OBJECTIVES: To assess the overall effect of vitamin D supplementation on the risk of acute respiratory infections (ARIs) and to identify factors modifying this effect.
DATA SOURCES: MEDLINE, EMBASE, the Cochrane Central Register of Controlled Trials (CENTRAL), Web of Science, ClinicalTrials.gov and the International Standard Randomised Controlled Trials Number (ISRCTN) registry.

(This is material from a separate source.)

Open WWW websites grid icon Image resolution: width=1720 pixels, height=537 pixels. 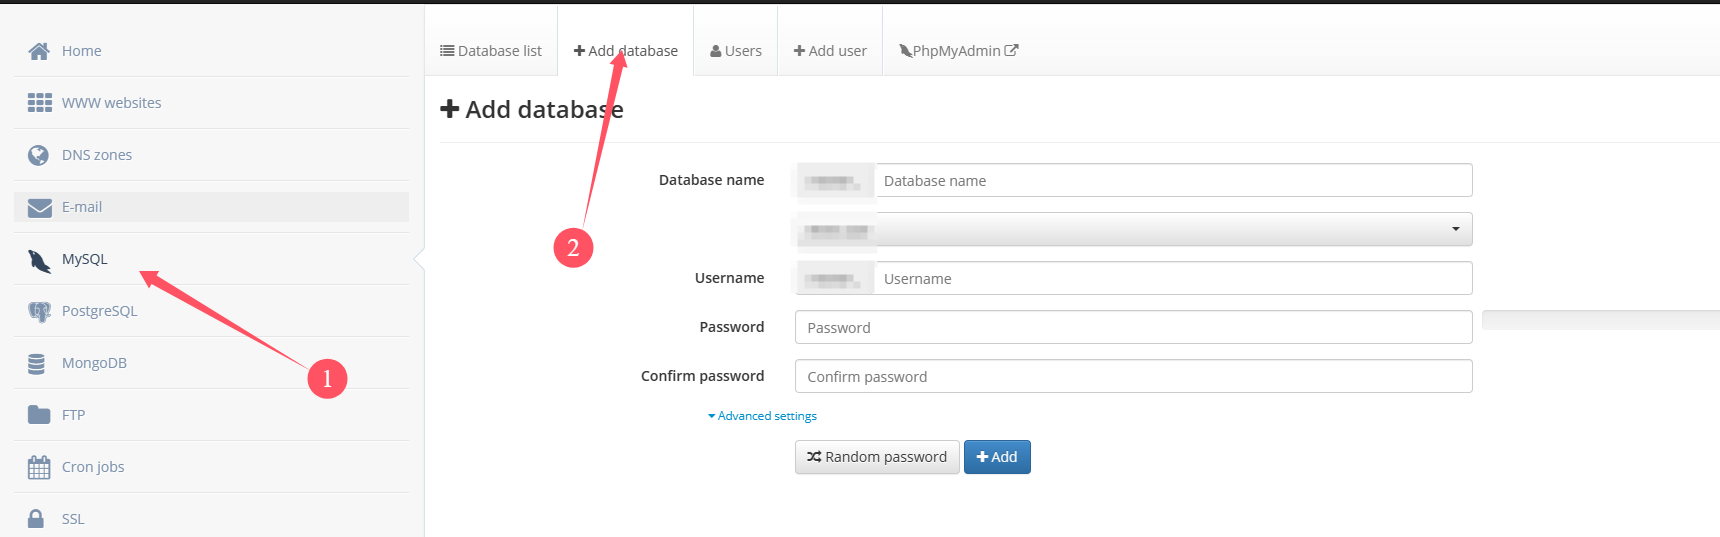pyautogui.click(x=39, y=103)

STUDY SELECTION: Randomised, double-blind, placebo-controlled trials of supplementation with vitamin D3 or vitamin D2 of any duration having incidence of acute respiratory infection as a prespecified efficacy outcome were selected.
STUDY APPRAISAL: Study quality was assessed using the Cochrane Collaboration Risk of Bias tool to assess sequence generation, allocation concealment, blinding of participants, personnel and outcome assessors, completeness of outcome data, evidence of selective outcome reporting and other potential threats to validity.
RESULTS: We identified 25 eligible RCTs (a total of 11,321 participants, aged from 0 to 95 years). IPD were obtained for 10,933 out of 11,321 (96.6%) participants. Vitamin D supplementation reduced the risk of ARI among all participants [adjusted odds ratio (aOR) 0.88, 95% confidence interval (CI) 0.81 to 0.96; heterogeneity p < 0.001]. Subgroup analysis revealed that protective effects were seen in individuals receiving daily or weekly vitamin D without additional bolus doses (aOR 0.81, 95% CI 0.72 to 0.91), but not in those receiving one or more bolus doses (aOR 0.97, 95% CI 0.86 to 1.10; p = 0.05). Among those receiving daily or weekly vitamin D, protective effects of vitamin D were stronger in individuals with a baseline 25-hydroxyvitamin D [25(OH)D] concentration of < 25 nmol/l (aOR 0.30, 95% CI 0.17 to 0.53) than in those with a baseline 25(OH)D concentration of ≥ 25 nmol/l (aOR 0.75, 95% CI 0.60 to 0.95; p = 0.006). Vitamin D did not influence the proportion of participants experiencing at least one serious adverse event (aOR 0.98, 95% CI 0.80 to 1.20; p = 0.83). The body of evidence contributing to these analyses was assessed as being of high quality.
LIMITATIONS: Our study had limited power to detect the effects of vitamin D supplementation on the risk of upper versus lower respiratory infection, analysed separately.
CONCLUSIONS: Vitamin D supplementation was safe, and it protected against ARIs overall. Very deficient individuals and those not receiving bolus doses experienced the benefit. Incorporation of additional IPD from ongoing trials in the field has the potential to increase statistical power for analyses of secondary outcomes.
STUDY REGISTRATION: This study is registered as PROSPERO CRD42014013953.
FUNDING: The National Institute for Health Research Health Technology Assessment programme.